For latency-sensitive workloads, predictive scaling shines. For workloads with chaotic traffic that doesn't follow a daily pattern (event-driven, batch processing), predictive offers little — stay reactive and accept the scaling lag.

Third option: warm pools. Keep a small number of pre-started but unused pods in a warm pool, ready to receive traffic in seconds. The warm pool absorbs the first 30-60 seconds of a spike while the orchestrator brings up cold-start replicas to backfill. Pay for the warm pool capacity (a fraction of normal capacity, e.g., 5%) in exchange for cold-start mitigation. Used for tiers where seconds matter.

Scale-down hysteresis is the other critical concern. Scaling down too aggressively causes thrashing: you remove a pod, the per-pod load on the remaining pods goes up, your CPU metric crosses the scale-up threshold, you add a pod back. Oscillation drains the cluster of stability.

Three mechanisms prevent thrashing.

Long scale-down cooldown: after any scaling decision, lock scale-down for several minutes (typically 5-10). This gives the metric time to stabilize at the new pod count before considering another change. Production HPAs default to 5-minute scale-down cooldowns; scale-up cooldowns are seconds because spike-response is more urgent.

Asymmetric tolerance bands: only scale down if observed_metric is below target by a margin (e.g., target 70%, scale down only if observed <55%). Symmetric bands (scale down on 65% with target 70%) cause thrashing because a 5% noise band routinely crosses both directions.

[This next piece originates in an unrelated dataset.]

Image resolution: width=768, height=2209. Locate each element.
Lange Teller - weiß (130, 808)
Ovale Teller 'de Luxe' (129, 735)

Step-limited scaling: cap the magnitude of a single scaling action. Even if the formula says 'scale from 100 to 30 pods', cap the step at 'remove at most 10% per cooldown cycle'. Prevents over-correcting on a momentary lull. Larger workloads use smaller step sizes (a 1000-pod workload caps step at 5%); smaller workloads use larger step sizes (a 5-pod workload caps step at 1 pod or 20%).

Third tradeoff: connection draining on scale-down. When a pod is selected for removal, terminating it abruptly drops every in-flight request. Graceful drain: the orchestrator sends SIGTERM to the pod, the pod's signal handler tells the load balancer 'stop sending me new requests', existing requests complete (typically within the request's normal duration), then the pod exits. The drain window is typically 30-60 seconds. For workloads with long-lived connections (WebSocket, streaming), drains can take several minutes — production tracks active connection count and waits for it to reach zero before removal.

Fourth tradeoff: custom metrics. CPU and memory are blunt signals. The real signal for a web service is request rate or p99 latency; for a background worker, queue depth. Custom-metric scaling reads from the metrics pipeline (e.g., the queue depth from the message queue's own admin API) and feeds it to the proportional scaling formula with a per-workload target. The senior signal: recognize that CPU isn't always the right scaling signal, and propose custom-metric scaling for the workloads where CPU is misleading.

Common mistakes

• Scaling only on CPU — for queue-driven workloads, queue depth is the real signal; for latency-sensitive web tiers, p99 latency matters more than CPU
• No cooldown on scale-down — causes thrashing where you remove pods and immediately add them back
• Forgetting connection draining — abruptly killing pods drops in-flight requests; production needs graceful SIGTERM with a drain window
• Combining HPA and VPA on the same workload without coordination — they double-scale and conflict
• Assuming cold-start is instant — image-pull and readiness-probe latency means new pods take 30-90 seconds; production needs warm pools or predictive scaling for spike-sensitive tiers

Likely follow-up questions

• How would your design handle a sudden 10x traffic spike that lasts only 60 seconds? Pre-warm? Burst capacity? Accept degradation?
• How would you scale a stateful workload (e.g., a sharded database) where adding a pod requires rebalancing data?
• What changes if you're scaling across multiple regions and want to shift capacity between regions based on regional demand?
• How would you detect a runaway scale-out — a bug that causes the autoscaler to keep adding pods indefinitely?
• How would you implement scaling for GPU workloads where each pod costs 10-100x a CPU pod and cold-start is several minutes?